Exercise prompt: Reproduce these entries verbatim, beginning at the line that contains "Task: Click the base capture ribbon Захватил" and stopping after the line that contains "[x=964, y=41]".
------------------------------------------------------------------------
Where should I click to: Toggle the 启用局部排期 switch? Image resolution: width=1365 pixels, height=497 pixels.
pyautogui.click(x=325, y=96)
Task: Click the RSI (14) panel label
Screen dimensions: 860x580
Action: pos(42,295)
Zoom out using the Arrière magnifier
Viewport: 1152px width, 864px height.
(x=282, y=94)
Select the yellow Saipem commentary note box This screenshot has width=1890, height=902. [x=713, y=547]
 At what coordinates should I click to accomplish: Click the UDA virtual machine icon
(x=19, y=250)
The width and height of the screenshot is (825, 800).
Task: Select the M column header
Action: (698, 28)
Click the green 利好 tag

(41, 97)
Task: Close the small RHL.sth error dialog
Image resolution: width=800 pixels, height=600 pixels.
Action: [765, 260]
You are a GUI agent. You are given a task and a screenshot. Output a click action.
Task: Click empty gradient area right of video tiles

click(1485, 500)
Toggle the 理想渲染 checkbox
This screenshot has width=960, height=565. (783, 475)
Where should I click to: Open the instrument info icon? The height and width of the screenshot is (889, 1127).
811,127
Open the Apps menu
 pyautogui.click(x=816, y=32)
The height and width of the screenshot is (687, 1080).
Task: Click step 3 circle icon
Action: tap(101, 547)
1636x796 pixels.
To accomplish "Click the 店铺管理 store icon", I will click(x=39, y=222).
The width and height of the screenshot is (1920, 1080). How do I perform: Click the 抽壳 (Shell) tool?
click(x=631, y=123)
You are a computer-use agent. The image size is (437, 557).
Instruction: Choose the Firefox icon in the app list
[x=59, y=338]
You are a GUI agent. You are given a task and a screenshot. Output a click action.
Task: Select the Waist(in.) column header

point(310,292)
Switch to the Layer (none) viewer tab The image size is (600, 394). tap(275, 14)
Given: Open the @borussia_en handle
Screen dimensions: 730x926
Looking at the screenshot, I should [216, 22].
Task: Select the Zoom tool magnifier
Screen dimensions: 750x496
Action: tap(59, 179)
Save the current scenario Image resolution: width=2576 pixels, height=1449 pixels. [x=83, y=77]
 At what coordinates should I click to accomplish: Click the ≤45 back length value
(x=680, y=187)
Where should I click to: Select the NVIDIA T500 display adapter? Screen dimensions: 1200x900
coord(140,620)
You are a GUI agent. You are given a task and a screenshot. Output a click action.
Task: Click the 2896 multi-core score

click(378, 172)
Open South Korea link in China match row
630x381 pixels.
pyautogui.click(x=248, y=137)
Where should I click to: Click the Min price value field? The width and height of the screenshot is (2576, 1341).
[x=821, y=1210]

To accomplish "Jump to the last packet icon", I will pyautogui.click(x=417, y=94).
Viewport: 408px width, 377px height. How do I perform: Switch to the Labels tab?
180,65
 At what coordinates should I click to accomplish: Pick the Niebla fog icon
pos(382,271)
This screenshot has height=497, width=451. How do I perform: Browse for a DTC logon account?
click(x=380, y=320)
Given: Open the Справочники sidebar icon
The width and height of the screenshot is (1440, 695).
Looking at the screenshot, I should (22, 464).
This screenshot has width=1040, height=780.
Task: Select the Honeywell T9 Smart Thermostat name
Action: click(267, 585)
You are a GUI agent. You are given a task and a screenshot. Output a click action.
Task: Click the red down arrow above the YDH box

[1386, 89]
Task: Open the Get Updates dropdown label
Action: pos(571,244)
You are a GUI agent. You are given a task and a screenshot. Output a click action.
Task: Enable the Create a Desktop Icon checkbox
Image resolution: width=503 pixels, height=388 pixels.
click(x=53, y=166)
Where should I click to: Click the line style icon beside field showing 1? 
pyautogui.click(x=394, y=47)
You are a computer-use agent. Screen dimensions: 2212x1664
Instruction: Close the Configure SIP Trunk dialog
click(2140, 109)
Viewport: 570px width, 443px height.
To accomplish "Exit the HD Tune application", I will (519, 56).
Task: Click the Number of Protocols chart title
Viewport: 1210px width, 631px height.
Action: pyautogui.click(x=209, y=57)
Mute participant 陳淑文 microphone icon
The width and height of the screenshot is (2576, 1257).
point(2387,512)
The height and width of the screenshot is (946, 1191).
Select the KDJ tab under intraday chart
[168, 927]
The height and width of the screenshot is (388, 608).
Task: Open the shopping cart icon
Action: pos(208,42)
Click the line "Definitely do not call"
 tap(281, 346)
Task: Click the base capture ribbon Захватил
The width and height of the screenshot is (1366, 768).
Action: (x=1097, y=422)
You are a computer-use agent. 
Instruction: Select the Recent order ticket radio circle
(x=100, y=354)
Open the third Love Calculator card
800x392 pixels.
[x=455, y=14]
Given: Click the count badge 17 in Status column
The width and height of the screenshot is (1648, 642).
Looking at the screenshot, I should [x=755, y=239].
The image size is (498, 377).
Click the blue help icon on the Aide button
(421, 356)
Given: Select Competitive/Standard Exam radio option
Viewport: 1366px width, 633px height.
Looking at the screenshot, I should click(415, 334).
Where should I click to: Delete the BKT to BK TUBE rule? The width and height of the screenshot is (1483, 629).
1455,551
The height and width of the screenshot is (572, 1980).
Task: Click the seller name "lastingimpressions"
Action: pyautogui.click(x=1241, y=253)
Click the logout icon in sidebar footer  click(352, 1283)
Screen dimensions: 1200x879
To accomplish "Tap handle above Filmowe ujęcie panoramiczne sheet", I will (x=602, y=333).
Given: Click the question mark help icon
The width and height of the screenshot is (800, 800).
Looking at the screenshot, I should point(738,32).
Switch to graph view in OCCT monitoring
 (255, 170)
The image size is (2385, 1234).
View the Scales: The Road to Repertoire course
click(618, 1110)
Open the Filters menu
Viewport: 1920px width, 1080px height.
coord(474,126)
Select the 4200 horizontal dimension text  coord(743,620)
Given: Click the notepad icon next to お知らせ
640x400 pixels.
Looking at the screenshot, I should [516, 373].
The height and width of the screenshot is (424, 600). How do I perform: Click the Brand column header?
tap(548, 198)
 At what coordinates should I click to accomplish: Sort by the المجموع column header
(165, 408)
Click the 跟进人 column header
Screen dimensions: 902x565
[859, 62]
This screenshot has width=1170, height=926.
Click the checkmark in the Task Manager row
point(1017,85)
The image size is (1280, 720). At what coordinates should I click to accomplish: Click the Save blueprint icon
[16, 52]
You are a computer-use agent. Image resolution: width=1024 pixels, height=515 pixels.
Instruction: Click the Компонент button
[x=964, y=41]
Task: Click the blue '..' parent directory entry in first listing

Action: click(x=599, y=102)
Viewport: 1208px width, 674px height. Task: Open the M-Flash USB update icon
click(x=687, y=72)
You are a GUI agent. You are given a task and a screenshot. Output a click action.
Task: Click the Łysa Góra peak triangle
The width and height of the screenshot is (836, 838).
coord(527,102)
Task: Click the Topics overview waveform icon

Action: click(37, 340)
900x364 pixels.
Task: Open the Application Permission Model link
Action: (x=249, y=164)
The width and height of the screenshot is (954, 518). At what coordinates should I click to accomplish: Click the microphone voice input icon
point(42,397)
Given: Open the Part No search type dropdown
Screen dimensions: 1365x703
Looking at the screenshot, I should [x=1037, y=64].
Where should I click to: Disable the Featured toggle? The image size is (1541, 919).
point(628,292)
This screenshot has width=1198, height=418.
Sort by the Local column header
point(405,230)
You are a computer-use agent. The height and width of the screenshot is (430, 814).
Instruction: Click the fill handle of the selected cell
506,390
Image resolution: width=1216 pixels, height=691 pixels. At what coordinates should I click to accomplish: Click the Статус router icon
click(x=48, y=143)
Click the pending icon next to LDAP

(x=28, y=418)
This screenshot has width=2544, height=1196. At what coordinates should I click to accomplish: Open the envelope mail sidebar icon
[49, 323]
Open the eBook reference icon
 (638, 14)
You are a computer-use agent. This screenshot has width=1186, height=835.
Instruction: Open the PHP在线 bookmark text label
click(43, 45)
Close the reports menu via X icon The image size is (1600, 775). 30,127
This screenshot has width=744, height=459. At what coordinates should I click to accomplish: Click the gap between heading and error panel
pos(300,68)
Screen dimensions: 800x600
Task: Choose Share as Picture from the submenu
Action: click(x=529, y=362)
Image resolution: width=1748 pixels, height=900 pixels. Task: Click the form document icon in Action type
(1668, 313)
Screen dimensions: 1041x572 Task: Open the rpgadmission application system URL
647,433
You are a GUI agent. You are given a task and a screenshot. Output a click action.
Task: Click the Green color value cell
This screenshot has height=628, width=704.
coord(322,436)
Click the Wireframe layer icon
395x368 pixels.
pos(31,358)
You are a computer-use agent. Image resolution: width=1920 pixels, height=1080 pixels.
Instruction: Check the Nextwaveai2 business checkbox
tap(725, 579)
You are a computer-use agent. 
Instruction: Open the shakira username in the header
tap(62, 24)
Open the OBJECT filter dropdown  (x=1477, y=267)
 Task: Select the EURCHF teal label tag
------------------------------------------------------------------------
Result:
Task: Click the base capture ribbon Захватил
The width and height of the screenshot is (1366, 768).
Action: (x=1097, y=422)
You are a computer-use agent. 
Instruction: Select the Recent order ticket radio circle
(x=100, y=354)
Open the third Love Calculator card
800x392 pixels.
[x=455, y=14]
Given: Click the count badge 17 in Status column
The width and height of the screenshot is (1648, 642).
Looking at the screenshot, I should [x=755, y=239].
The image size is (498, 377).
Click the blue help icon on the Aide button
(421, 356)
Given: Select Competitive/Standard Exam radio option
Viewport: 1366px width, 633px height.
Looking at the screenshot, I should click(415, 334).
Where should I click to: Delete the BKT to BK TUBE rule? The width and height of the screenshot is (1483, 629).
1455,551
The height and width of the screenshot is (572, 1980).
Task: Click the seller name "lastingimpressions"
Action: pyautogui.click(x=1241, y=253)
Click the logout icon in sidebar footer  click(352, 1283)
Screen dimensions: 1200x879
To accomplish "Tap handle above Filmowe ujęcie panoramiczne sheet", I will (x=602, y=333).
Given: Click the question mark help icon
The width and height of the screenshot is (800, 800).
Looking at the screenshot, I should point(738,32).
Switch to graph view in OCCT monitoring
 (255, 170)
The image size is (2385, 1234).
View the Scales: The Road to Repertoire course
click(618, 1110)
Open the Filters menu
Viewport: 1920px width, 1080px height.
coord(474,126)
Select the 4200 horizontal dimension text  coord(743,620)
Given: Click the notepad icon next to お知らせ
640x400 pixels.
Looking at the screenshot, I should [516, 373].
The height and width of the screenshot is (424, 600). How do I perform: Click the Brand column header?
tap(548, 198)
 At what coordinates should I click to accomplish: Sort by the المجموع column header
(165, 408)
Click the 跟进人 column header
Screen dimensions: 902x565
[859, 62]
This screenshot has width=1170, height=926.
Click the checkmark in the Task Manager row
point(1017,85)
The image size is (1280, 720). At what coordinates should I click to accomplish: Click the Save blueprint icon
[16, 52]
You are a computer-use agent. Image resolution: width=1024 pixels, height=515 pixels.
Instruction: Click the Компонент button
[x=964, y=41]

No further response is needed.